Six nights a week at the secluded Neverland Ranch, $150,000 a month, and an insomniac pop legend pleading “just make me sleep” were enough to cloud the ethics of Dr. Conrad Murray. A combination of isolation in a strange environment, inadequate qualifications, monetary incentive, and the borderline insanity of one of this country’s most famous, most questionable celebrities ever.

Michael Jackson having been performing since early adolescence, awkwardly entered the adult world and never truly assimilated. By age 8, he had a full-time job in show business and continued to experience various forms of abuse. As a young boy, he was noted for his “old soul,” but in adulthood, it seemed Jackson sought to recapture the youth he was deprived of, leading to a plethora of dramatic disturbances throughout his life and successful career.  Molestation scandals, numerous cosmetic surgeries, questionable parenting. However, Michael Jackson, the “King of Pop,” was a legend. And so despite the oddities of his personality, he had (and has) adoring fans and an even larger mass of people who retain a nostalgia for the music and performances he created. Jackson made some of the most remembered pop classics as a prepubescent child. As music producer Rick Rubin so accurately put it: “Regardless of anything else, he’s still Michael Jackson.”
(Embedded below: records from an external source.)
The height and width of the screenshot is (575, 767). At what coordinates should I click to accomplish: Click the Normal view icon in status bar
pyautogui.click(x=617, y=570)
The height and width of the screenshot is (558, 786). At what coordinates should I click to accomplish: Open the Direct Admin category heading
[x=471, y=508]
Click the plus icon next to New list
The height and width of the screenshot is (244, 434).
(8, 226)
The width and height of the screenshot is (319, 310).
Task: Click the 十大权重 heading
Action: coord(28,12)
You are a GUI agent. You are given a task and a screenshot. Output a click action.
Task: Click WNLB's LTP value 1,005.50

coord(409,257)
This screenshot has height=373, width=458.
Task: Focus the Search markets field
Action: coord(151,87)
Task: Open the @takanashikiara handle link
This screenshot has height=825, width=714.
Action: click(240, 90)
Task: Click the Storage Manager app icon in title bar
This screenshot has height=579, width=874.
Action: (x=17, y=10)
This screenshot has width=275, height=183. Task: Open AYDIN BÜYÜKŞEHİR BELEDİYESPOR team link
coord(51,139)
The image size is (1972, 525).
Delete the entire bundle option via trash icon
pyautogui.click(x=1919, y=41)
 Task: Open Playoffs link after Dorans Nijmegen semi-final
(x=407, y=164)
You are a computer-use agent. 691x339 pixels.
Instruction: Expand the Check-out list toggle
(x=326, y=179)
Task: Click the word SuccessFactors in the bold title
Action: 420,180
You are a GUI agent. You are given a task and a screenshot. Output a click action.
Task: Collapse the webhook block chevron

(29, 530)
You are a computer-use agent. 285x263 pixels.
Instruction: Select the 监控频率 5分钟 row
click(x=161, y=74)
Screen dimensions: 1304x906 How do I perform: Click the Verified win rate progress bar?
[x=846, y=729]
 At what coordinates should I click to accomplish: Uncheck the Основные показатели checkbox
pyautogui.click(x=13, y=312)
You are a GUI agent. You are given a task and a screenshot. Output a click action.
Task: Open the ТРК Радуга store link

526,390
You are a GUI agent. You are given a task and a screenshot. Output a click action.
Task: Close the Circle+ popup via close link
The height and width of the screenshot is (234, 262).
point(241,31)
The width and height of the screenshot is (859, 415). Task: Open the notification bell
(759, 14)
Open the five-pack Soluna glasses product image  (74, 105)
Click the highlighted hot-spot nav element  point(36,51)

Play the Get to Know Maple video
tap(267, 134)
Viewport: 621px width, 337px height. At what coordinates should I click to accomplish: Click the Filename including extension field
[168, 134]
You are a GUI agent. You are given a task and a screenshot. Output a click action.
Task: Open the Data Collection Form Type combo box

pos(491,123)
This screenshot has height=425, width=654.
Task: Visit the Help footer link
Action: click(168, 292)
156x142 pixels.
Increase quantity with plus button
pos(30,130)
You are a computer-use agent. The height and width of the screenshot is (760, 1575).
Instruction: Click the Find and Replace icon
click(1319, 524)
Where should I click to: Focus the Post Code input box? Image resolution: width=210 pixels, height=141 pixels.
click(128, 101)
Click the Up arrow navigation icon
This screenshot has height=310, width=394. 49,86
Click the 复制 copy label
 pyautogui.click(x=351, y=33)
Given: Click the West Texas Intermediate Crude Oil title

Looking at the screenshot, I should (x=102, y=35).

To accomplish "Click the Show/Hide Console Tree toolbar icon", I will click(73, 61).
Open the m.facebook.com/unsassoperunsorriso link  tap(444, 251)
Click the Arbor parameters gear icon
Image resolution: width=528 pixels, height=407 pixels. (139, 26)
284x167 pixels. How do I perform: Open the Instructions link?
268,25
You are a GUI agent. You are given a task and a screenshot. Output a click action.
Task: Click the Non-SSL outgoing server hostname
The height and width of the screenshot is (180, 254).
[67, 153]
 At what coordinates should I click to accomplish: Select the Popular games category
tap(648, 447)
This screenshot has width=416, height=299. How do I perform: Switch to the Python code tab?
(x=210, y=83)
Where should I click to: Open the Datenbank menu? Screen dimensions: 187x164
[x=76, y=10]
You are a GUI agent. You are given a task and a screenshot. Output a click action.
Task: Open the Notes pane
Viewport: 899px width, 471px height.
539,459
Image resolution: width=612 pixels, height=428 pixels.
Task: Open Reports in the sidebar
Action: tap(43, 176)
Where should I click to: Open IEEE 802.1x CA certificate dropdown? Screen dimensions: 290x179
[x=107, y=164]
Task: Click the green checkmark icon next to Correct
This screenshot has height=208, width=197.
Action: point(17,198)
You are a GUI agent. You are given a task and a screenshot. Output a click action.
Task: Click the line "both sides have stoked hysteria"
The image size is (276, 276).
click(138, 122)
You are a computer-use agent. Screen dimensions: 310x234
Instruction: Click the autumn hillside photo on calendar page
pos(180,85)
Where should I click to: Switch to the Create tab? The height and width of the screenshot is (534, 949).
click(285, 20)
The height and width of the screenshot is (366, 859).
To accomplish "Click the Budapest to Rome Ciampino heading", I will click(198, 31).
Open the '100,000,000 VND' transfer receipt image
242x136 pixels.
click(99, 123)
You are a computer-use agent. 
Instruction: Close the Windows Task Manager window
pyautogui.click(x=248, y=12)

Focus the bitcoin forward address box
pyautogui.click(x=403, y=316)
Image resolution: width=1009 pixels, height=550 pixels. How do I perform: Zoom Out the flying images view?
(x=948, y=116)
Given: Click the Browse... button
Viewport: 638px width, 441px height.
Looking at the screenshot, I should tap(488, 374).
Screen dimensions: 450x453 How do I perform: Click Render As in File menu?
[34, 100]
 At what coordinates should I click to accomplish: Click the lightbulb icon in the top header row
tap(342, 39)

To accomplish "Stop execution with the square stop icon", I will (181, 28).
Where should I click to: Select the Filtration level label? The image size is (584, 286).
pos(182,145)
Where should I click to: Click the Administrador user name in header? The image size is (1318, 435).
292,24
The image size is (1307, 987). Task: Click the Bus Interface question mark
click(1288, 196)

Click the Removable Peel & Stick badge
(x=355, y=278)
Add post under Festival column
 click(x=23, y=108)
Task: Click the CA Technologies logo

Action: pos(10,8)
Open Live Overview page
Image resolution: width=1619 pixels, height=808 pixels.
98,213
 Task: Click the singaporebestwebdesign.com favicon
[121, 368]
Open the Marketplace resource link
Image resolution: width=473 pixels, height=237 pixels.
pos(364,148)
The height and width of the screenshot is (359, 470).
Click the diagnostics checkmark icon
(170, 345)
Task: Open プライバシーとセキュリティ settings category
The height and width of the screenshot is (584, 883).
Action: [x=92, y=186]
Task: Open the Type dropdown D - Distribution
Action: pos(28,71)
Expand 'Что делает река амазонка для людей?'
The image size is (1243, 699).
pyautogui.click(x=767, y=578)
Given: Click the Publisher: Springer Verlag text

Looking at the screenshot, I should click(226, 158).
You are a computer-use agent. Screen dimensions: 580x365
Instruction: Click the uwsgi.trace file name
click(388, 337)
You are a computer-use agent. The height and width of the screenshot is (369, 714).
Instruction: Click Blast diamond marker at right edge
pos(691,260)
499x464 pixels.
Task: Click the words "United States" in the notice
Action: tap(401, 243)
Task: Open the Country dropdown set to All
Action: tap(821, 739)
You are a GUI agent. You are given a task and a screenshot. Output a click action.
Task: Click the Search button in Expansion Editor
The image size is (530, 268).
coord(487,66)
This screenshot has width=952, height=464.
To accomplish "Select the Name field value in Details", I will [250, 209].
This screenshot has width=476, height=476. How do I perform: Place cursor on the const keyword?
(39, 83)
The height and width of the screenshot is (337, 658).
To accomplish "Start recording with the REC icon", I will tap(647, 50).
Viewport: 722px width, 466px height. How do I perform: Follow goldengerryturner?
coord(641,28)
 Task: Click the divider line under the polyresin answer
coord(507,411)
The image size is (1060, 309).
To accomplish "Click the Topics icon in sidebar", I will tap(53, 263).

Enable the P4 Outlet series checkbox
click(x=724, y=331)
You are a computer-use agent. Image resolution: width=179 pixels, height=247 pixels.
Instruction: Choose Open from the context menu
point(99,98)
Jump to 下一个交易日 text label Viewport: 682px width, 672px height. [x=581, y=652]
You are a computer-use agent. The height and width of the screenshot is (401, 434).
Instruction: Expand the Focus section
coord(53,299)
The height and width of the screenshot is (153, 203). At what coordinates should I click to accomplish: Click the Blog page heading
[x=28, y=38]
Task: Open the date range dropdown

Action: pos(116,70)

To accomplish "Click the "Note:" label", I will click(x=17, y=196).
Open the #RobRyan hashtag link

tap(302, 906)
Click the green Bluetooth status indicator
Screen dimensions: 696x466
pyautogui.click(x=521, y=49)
Despite the highly critical popular reception to anything Michael Jackson in the last decade or so of his life, the star was widely mourned after his death. And when Dr. Murray was found guilty of involuntary manslaughter for administering an inordinate amount of anesthetics in combination with other drugs to help him sleep, a crowd of LA fans cheered outside the courthouse with a sense of fulfilled vengeance.